Named theorem for the post-normalized residual-attention interface.

The residual attention graph proves production of the first input in this context: residual_stream = x + MHA(x). This theorem proves the LayerNorm pass once that residual stream is the current tensor.

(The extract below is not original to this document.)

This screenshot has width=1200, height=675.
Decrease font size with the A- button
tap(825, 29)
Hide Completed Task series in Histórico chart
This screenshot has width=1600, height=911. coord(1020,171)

theorem Proofs.Autograd.Transformer.residualFeedForwardPostNorm_backpropVec_eq_adjoint_fderiv_at {seqLen dModel : ℕ} (ε : ℝ) (xV : CtxVec (ΓPostNorm seqLen dModel)) (seedV : CtxVec (ΓPostNorm seqLen dModel ++ ssPostNorm seqLen dModel)) (hVarEpsPos : ∀ (i : Fin (LayerNorm.VecShape seqLen).size), 0 < (CtxVec.get LayerNorm.idxVarEps ((LayerNorm.layerNormPrefix6 ε).evalVec xV)).ofLp i) (hStdNe0 : ∀ (i : Fin (LayerNorm.VecShape seqLen).size), (CtxVec.get LayerNorm.idxStd ((LayerNorm.layerNormPrefix7 ε).evalVec xV)).ofLp i ≠ 0) :

(postNormGraph ε).backpropVec xV seedV = (ContinuousLinearMap.adjoint (fderiv ℝ (postNormGraph ε).evalVec xV)) seedV

Named theorem for the post-normalized residual feed-forward interface.

The position-wise FFN proof establishes the smooth residual update. This theorem is the common LayerNorm boundary used after that update in post-norm encoder blocks.